The Apply Threshold operator applies the given threshold to a labeled ExampleSet and maps a soft prediction to crisp values. The threshold is provided through the threshold port. Mostly the Create Threshold operator is used for creating thresholds before they are applied using the Apply Threshold operator.
Among various classification methods, there are two main groups of methods: soft and hard classification. In particular, a soft classification rule generally estimates the class conditional probabilities explicitly and then makes the class prediction based on the largest estimated probability. In contrast, hard classification bypasses the requirement of class probability estimation and directly estimates the classification boundary.
- output (Threshold Model)
This port delivers the threshold. This threshold can be applied on a labeled ExampleSet by using the Apply Threshold operator.
- thresholdThis parameter specifies the threshold of the prediction confidence.

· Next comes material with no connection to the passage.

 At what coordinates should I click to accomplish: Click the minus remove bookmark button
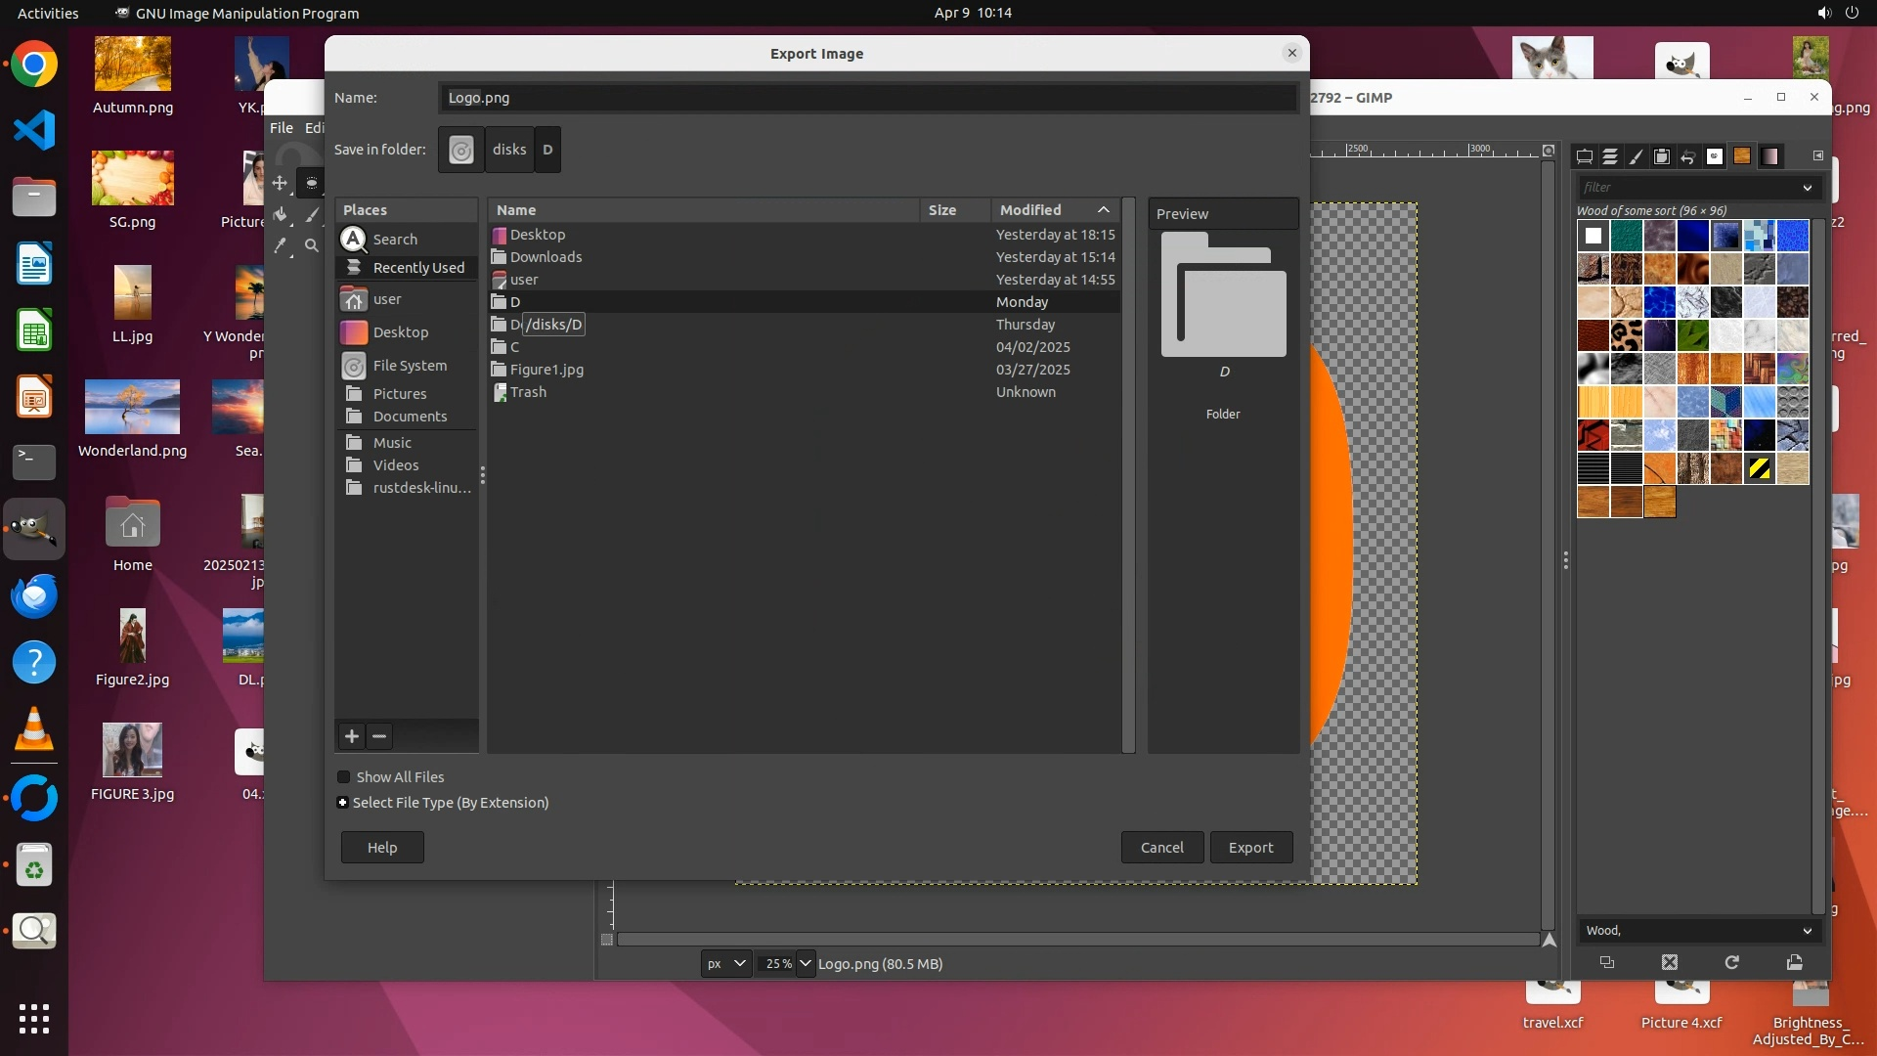[x=379, y=736]
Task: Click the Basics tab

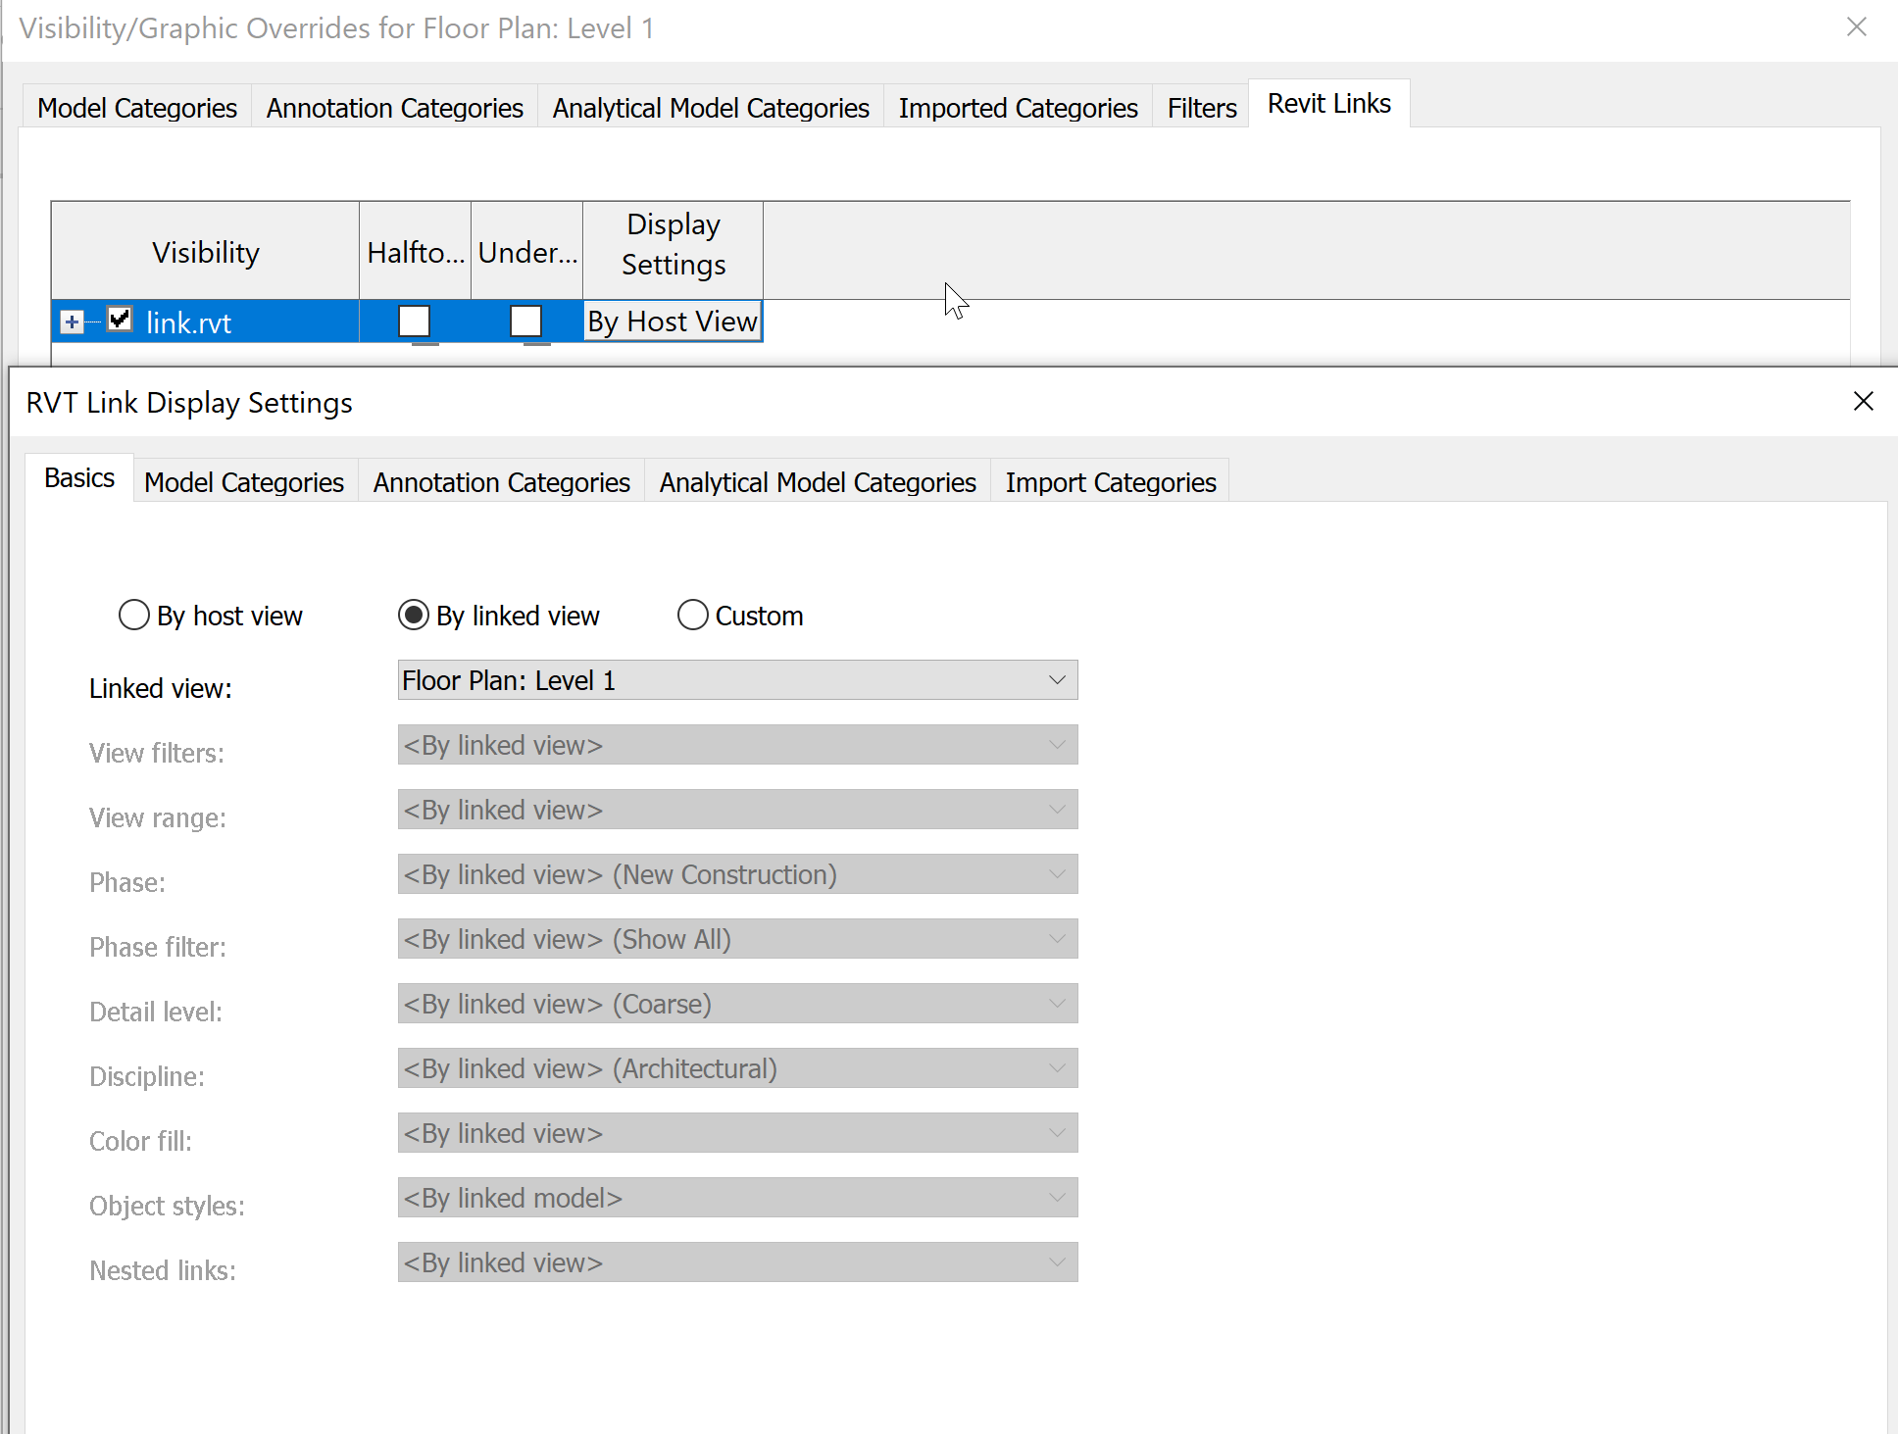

It should be in range 0.0 to 1.0. If the prediction confidence for the second class is greater than this threshold the prediction is set to second class (i.e. the class specified through the second class parameter) otherwise it is set to the first class(i.e. the class specified through the first class parameter). Range: real
- first_classThis parameter specifies the class which should be considered as the first class. Range: string
- second_classThis parameter specifies the class which should be considered as the second class. Range: string
Creating and Applying thresholds
This Example Process starts with a Subprocess operator. This subprocess provides the labeled ExampleSet. Double-click on the Subprocess operator to see what is happening inside the subprocess although it is not directly relevant to the use of the Create Threshold operator. In the subprocess, the K-NN classification model is learned and applied on different samples of the 'Weighting' data set. The resultant labeled ExampleSet is output of this subprocess. A breakpoint is inserted after this subprocess so that you can have a look at the labeled ExampleSet before the application of the Create Threshold and Apply Threshold operators. You can see that the ExampleSet has 20 examples. 11 of them are predicted as 'positive' and the remaining 9 examples are predicted as 'negative'. If you sort the results according to the confidence of positive prediction, you will easily see that among 11 examples predicted as 'positive', 3 examples have confidence 0.600, 4 examples have confidence 0.700, 3 examples have confidence 0.800 and 1 example has confidence 0.900.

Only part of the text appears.